Ailton reconhece que algumas formações já incorporam essa visão mais próxima da realidade. Ele menciona o uso da Aprendizagem Baseada em Projetos (ABP) como forma de aproximar os estudantes de cenários concretos desde os primeiros semestres. “A realidade é outra. Quem está na UBS conhece o corre: pouco tempo, muita demanda, famílias em situação de insegurança alimentar. O profissional precisa sair do pedestal, parar de querer controlar tudo e começar a ouvir. Nutrição não é só cálculo, é cuidado. E cuidar começa com respeito e escuta”, afirma.
Essa perspectiva tem força para transformar políticas públicas. Segundo Ailton, quando essas políticas são pensadas a partir das demandas reais da população, a alimentação escolar, por exemplo, pode ser mais do que equilibrada nutricionalmente e pode ser também prazerosa e conectada à cultura. No combate à fome, isso se reflete na valorização dos alimentos regionais e no fortalecimento da produção local. “É uma política com identidade. E aí, sim, ela gera impacto de verdade”, defende.

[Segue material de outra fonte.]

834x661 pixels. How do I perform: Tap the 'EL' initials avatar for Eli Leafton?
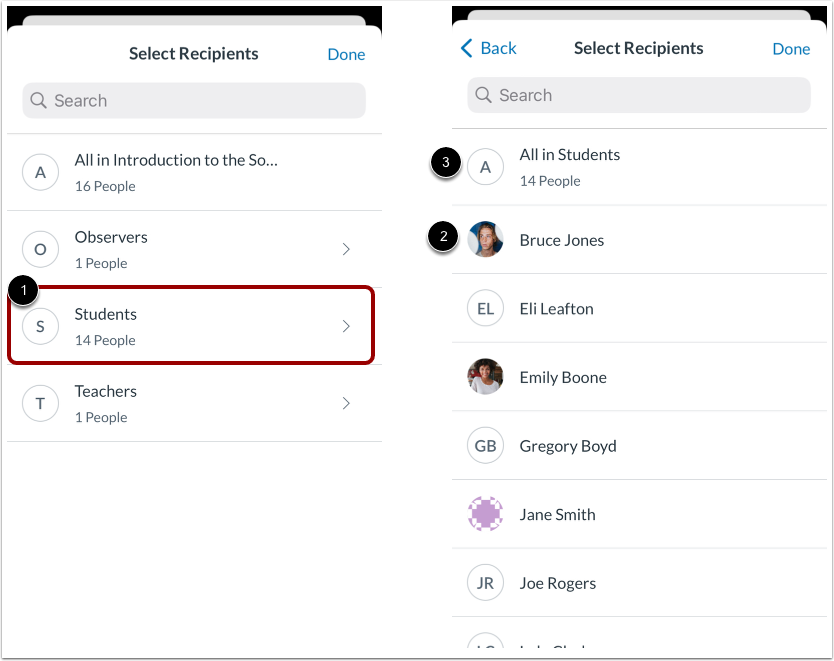tap(485, 308)
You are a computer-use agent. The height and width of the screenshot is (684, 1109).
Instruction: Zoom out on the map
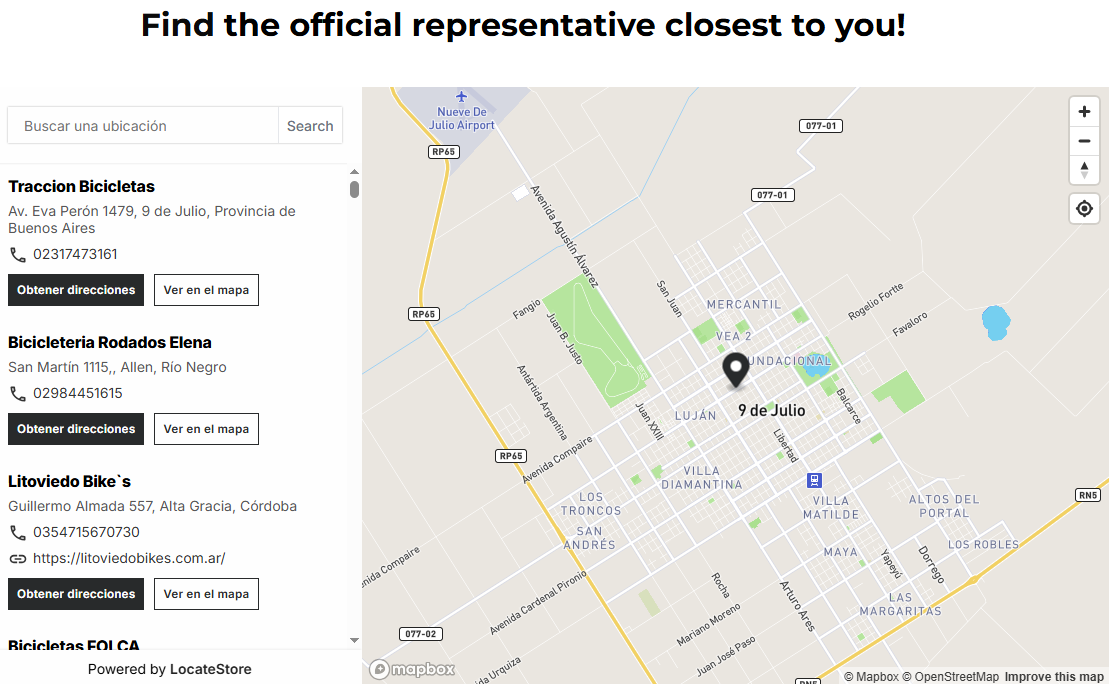pyautogui.click(x=1084, y=141)
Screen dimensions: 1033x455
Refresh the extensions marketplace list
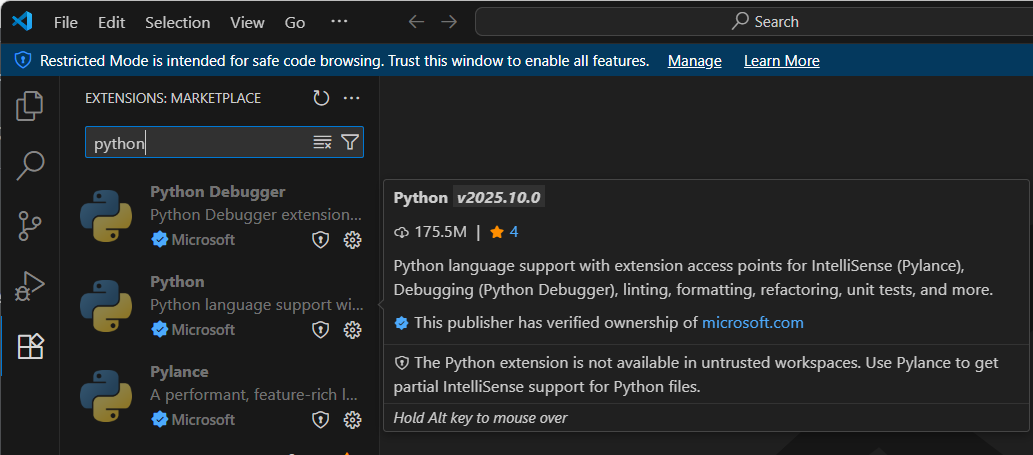pyautogui.click(x=321, y=99)
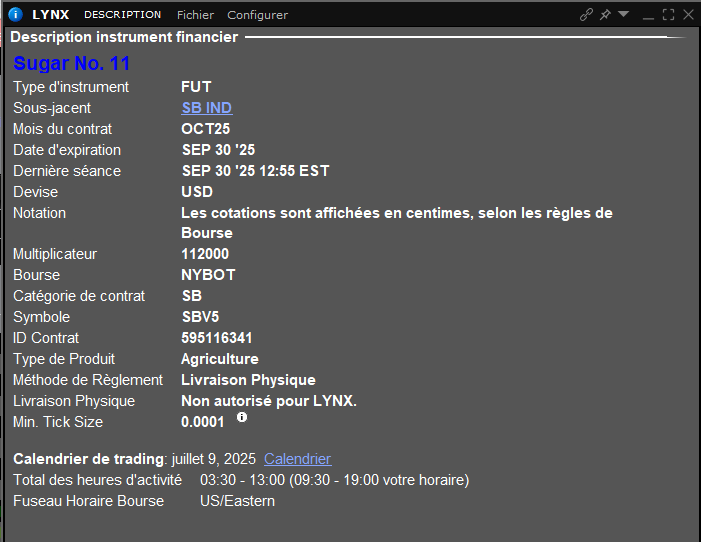Viewport: 701px width, 542px height.
Task: Close the Description window
Action: [688, 15]
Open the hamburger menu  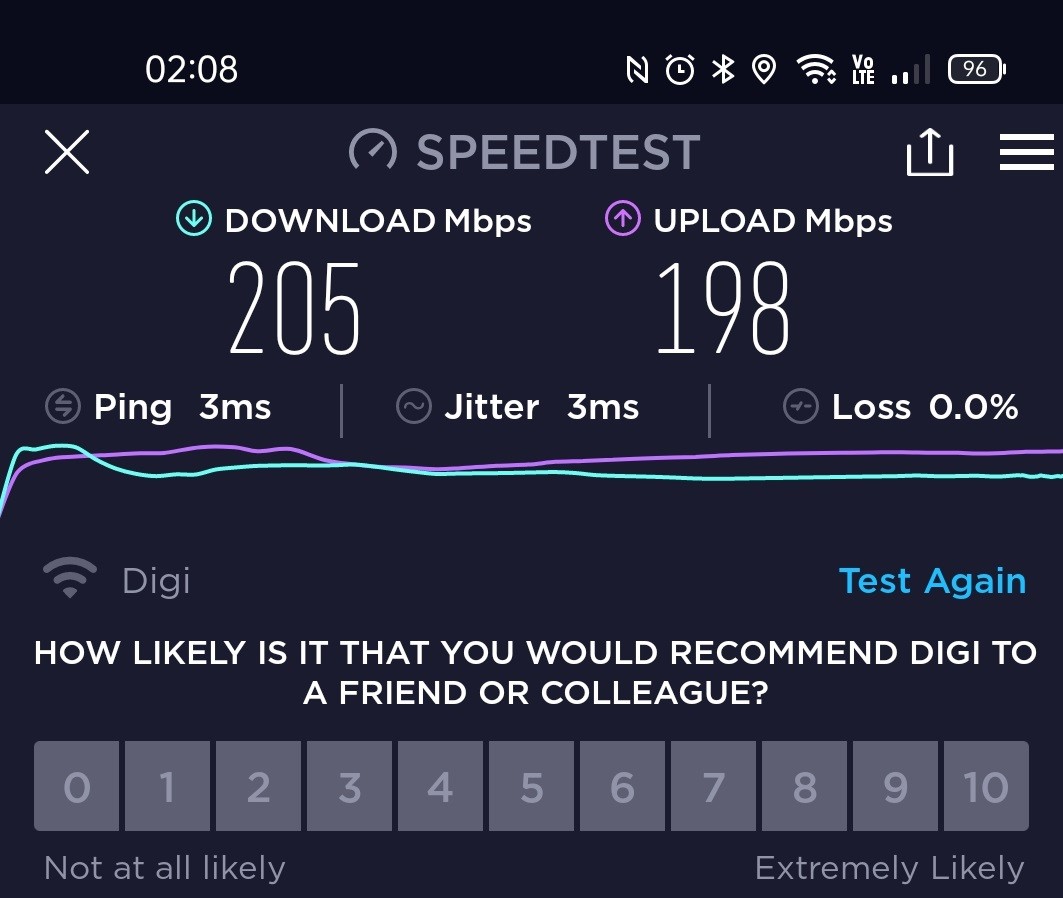(1027, 152)
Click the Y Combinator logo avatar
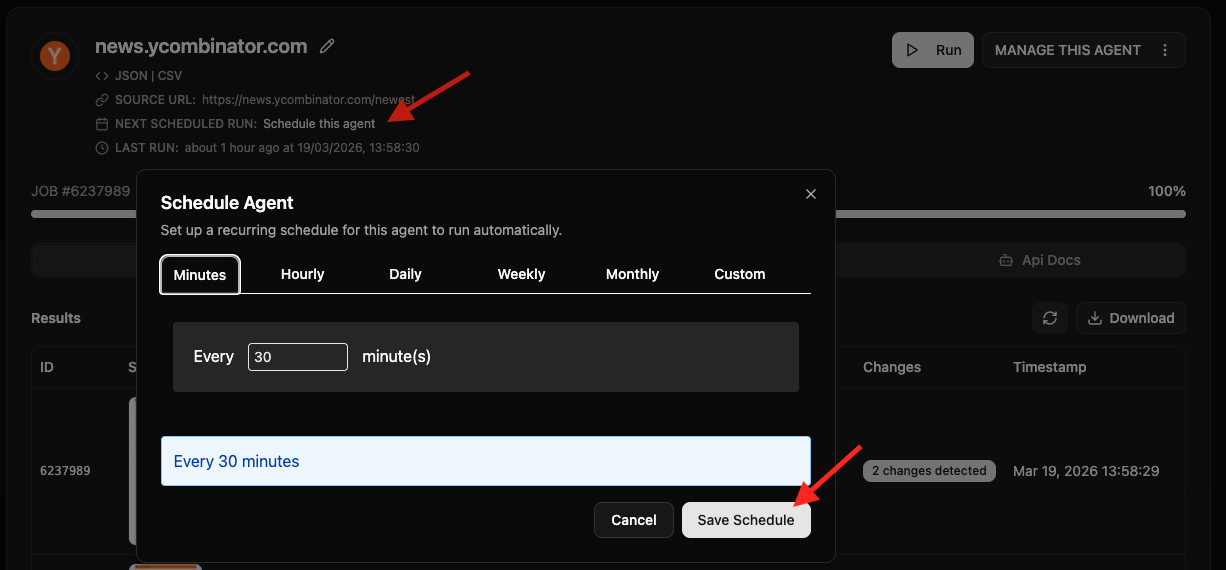Screen dimensions: 1226x570 (x=54, y=56)
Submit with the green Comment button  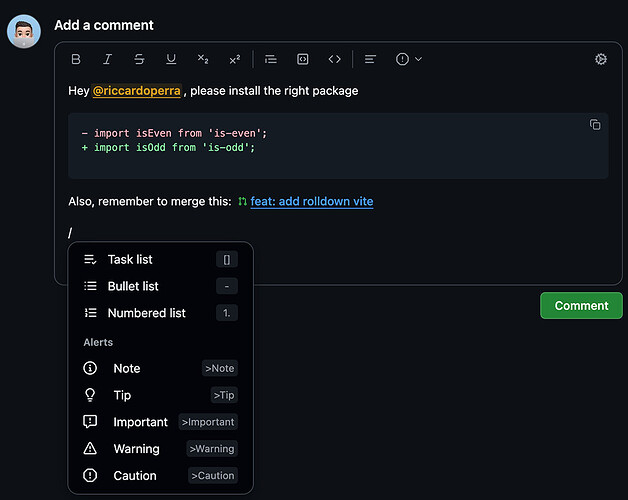click(x=581, y=306)
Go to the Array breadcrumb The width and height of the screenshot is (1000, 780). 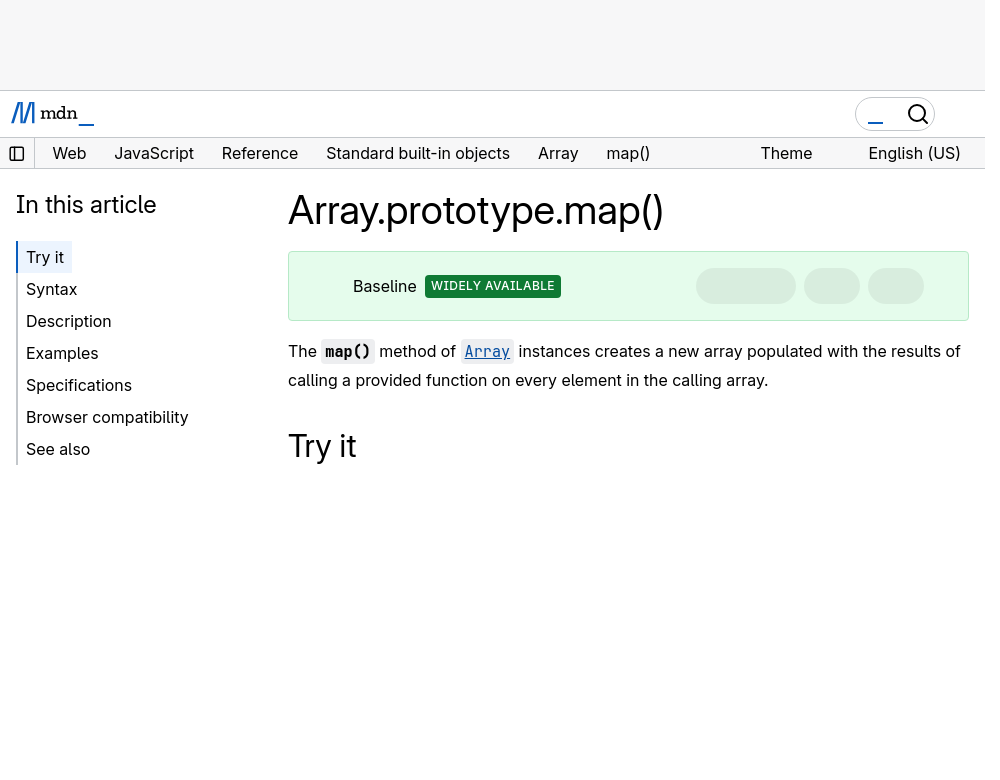tap(558, 154)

Os benefícios para a saúde coletiva são evidentes quando se reconhece a alimentação como expressão cultural. As pessoas se sentem respeitadas, representadas e incluídas no processo de cuidado, o que melhora a adesão, reduz doenças e fortalece os laços sociais. “A saúde pública se transforma quando compreendemos que comida não é só nutriente, é também dignidade. E dignidade é essencial”, conclui Ailton. Para ele, ver uma mãe alimentando seus filhos com comida caseira, do jeito dela, com apoio e escuta, representa o verdadeiro sentido da saúde coletiva.